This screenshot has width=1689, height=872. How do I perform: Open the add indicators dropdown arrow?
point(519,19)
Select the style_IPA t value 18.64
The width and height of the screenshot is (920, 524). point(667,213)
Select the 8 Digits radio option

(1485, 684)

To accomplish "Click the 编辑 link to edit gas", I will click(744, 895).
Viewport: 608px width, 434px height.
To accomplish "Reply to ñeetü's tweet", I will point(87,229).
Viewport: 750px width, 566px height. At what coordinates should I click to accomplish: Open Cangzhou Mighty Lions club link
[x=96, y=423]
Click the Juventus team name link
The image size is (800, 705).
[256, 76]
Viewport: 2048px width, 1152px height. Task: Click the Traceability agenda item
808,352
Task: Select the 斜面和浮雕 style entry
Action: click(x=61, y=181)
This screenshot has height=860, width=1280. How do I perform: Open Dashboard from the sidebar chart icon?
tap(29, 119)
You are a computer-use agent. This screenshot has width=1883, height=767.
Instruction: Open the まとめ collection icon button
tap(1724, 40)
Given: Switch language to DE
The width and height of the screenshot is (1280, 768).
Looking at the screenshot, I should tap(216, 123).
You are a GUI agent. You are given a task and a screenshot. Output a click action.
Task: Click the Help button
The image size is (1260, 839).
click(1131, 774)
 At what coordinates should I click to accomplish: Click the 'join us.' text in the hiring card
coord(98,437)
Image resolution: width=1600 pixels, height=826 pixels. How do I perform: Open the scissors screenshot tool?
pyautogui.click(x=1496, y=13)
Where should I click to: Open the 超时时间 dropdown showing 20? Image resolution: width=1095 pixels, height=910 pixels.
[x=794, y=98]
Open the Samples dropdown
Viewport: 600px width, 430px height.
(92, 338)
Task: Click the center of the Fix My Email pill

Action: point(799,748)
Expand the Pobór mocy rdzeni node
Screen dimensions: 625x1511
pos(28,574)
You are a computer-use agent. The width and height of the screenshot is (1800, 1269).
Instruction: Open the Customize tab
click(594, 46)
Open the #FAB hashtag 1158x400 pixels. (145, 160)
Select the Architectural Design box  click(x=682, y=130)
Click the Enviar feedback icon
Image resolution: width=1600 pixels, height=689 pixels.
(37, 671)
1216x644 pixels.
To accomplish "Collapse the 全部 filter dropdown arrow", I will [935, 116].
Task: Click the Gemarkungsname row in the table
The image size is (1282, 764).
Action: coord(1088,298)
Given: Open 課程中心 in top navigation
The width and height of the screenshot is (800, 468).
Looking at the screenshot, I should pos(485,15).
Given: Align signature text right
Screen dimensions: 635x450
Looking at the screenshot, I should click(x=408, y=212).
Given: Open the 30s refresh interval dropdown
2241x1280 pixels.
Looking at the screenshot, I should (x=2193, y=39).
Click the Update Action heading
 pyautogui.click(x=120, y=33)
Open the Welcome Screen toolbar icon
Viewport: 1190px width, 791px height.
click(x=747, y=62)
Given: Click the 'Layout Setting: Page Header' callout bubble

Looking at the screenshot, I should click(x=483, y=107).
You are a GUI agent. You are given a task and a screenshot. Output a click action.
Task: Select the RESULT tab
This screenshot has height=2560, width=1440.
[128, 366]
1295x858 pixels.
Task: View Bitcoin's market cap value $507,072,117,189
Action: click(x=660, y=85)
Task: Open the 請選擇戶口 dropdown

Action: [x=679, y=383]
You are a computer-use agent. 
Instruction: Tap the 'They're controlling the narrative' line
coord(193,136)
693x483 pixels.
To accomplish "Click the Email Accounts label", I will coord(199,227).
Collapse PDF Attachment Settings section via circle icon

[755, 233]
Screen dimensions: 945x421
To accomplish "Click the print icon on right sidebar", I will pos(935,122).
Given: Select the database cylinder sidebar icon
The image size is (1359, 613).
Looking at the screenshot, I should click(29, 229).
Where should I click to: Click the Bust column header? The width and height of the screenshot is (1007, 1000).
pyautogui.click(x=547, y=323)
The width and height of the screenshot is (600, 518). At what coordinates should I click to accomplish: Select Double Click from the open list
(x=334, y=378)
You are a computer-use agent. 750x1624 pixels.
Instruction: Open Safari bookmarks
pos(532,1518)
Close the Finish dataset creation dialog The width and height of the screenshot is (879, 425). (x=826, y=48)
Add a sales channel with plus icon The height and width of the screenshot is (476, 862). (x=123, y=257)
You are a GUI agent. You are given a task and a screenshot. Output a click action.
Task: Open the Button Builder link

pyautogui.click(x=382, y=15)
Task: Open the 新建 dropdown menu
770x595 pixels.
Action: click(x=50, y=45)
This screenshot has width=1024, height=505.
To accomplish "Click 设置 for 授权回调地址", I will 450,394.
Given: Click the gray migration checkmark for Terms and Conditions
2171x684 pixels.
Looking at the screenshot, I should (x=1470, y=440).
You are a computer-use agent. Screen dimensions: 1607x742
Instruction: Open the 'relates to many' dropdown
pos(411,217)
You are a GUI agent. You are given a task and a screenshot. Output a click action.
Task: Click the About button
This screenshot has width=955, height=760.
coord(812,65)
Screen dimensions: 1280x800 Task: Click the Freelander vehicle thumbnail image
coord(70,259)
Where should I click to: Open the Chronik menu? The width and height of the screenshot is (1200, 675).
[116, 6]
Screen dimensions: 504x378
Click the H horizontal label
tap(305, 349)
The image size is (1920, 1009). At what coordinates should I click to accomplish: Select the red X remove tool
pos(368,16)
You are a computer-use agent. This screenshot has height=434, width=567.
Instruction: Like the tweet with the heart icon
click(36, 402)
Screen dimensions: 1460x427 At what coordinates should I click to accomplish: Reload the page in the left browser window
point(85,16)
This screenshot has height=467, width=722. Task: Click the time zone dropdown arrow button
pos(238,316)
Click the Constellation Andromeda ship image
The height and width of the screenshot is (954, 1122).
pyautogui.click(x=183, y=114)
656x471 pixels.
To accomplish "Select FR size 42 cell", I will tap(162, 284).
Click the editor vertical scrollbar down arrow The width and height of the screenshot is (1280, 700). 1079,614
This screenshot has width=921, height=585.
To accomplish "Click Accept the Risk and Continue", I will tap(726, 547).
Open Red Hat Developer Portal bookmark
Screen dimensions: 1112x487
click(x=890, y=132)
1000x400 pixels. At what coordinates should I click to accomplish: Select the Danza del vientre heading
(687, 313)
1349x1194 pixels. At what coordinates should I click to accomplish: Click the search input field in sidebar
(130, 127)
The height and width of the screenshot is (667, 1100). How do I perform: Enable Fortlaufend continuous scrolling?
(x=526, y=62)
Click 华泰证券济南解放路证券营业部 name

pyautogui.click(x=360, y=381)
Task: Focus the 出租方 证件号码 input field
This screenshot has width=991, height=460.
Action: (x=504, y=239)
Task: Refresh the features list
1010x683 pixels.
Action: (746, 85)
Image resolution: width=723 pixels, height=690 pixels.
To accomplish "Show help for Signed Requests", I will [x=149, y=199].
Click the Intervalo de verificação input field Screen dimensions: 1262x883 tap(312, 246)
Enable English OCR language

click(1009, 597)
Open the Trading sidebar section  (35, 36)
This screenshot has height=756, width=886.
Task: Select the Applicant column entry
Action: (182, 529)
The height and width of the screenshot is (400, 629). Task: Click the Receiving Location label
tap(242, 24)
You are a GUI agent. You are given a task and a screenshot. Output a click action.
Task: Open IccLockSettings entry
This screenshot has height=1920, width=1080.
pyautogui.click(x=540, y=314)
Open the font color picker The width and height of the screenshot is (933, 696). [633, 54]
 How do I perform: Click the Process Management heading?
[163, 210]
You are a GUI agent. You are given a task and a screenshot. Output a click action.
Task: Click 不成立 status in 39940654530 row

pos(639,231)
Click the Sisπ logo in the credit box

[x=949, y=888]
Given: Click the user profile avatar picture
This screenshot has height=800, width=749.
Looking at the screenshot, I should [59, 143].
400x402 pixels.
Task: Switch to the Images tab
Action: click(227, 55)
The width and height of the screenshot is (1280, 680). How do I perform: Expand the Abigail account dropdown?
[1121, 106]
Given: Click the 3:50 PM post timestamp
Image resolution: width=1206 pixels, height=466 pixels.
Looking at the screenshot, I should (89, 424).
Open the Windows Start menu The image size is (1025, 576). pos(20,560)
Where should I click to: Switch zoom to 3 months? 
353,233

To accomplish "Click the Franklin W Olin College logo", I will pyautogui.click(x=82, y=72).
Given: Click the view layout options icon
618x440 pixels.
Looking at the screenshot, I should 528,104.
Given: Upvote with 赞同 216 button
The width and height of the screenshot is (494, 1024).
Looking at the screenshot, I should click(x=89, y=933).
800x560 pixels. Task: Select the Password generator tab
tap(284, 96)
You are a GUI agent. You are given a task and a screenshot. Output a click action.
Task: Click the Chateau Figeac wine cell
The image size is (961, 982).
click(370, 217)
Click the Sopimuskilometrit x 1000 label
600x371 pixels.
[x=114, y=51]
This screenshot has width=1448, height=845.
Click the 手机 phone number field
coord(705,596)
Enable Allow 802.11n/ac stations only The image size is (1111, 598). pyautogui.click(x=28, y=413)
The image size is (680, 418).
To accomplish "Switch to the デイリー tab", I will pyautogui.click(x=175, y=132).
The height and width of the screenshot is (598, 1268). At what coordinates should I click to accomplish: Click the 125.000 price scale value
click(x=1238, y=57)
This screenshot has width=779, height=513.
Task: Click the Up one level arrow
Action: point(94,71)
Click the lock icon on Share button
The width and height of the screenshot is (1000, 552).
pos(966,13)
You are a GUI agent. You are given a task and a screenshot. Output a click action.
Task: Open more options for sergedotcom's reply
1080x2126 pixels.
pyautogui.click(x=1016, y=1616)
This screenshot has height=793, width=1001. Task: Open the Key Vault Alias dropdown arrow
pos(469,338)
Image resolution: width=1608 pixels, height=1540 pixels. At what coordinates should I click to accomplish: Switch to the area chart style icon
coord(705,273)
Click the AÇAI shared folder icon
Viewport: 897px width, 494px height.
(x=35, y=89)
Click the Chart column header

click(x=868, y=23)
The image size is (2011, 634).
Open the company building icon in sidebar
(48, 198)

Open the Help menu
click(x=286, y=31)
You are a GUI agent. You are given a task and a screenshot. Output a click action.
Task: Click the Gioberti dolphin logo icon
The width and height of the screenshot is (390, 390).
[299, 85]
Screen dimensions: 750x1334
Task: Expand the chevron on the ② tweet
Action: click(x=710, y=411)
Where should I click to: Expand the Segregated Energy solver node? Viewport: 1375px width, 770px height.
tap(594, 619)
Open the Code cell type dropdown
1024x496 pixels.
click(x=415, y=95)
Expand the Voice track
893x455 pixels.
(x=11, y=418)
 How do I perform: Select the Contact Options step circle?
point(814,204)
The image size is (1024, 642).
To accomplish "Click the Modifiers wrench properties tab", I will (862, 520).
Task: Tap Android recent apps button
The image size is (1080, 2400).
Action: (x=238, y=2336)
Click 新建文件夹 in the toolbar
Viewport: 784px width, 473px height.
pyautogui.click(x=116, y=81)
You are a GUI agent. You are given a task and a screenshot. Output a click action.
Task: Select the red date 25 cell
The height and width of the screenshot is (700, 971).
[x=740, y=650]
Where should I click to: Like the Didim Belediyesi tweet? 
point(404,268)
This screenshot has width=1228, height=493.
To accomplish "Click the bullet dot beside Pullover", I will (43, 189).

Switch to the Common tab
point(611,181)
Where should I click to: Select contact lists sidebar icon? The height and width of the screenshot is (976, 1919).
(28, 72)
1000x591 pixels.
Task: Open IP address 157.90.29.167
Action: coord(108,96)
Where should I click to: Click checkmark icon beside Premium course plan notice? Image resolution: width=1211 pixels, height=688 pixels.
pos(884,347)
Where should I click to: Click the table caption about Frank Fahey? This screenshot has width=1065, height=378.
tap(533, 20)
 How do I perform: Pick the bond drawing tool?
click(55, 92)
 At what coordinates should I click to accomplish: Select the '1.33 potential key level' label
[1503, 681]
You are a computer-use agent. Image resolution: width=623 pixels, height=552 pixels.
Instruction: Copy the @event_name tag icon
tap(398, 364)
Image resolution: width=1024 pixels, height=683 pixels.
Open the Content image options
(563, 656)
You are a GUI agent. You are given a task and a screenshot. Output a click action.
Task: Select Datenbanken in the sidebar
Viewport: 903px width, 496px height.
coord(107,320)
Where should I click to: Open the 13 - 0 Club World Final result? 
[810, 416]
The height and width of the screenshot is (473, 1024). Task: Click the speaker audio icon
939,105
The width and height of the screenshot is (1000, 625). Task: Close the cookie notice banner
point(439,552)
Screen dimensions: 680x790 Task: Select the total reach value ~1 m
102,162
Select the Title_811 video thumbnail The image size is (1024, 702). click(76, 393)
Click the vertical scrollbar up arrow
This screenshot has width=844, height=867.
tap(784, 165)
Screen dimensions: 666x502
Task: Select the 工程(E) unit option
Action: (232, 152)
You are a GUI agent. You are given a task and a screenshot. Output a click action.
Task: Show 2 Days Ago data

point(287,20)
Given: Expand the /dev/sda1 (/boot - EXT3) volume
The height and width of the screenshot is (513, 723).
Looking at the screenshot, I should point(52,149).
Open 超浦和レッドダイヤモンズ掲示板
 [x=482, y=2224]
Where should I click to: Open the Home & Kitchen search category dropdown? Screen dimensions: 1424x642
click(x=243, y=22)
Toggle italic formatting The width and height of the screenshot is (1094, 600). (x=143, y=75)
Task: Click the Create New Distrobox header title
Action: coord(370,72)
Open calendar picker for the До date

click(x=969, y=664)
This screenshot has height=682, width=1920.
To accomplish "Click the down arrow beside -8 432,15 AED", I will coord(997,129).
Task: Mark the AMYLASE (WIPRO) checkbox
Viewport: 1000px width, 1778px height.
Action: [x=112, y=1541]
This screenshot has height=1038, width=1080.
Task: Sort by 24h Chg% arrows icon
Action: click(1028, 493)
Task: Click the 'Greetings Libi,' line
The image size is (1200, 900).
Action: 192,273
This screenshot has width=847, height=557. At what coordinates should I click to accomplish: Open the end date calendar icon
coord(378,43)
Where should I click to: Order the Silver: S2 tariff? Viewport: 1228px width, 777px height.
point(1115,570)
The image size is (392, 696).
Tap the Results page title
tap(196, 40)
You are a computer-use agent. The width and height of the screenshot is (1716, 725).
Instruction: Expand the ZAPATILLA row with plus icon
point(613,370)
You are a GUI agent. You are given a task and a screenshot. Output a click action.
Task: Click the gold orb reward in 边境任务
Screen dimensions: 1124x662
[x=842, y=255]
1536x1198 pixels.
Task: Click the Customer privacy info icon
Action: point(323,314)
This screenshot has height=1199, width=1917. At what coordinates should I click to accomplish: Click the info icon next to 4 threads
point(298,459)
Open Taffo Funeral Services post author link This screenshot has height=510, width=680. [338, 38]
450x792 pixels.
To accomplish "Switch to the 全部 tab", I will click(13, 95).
******************************
What is required - Transcribe the records above exactly, but only from the line that contains "This screenshot has height=1199, width=1917." through their final line, inclusive.

Answer space -
This screenshot has height=1199, width=1917. At what coordinates should I click to accomplish: Click the info icon next to 4 threads
point(298,459)
Open Taffo Funeral Services post author link This screenshot has height=510, width=680. [338, 38]
450x792 pixels.
To accomplish "Switch to the 全部 tab", I will click(13, 95).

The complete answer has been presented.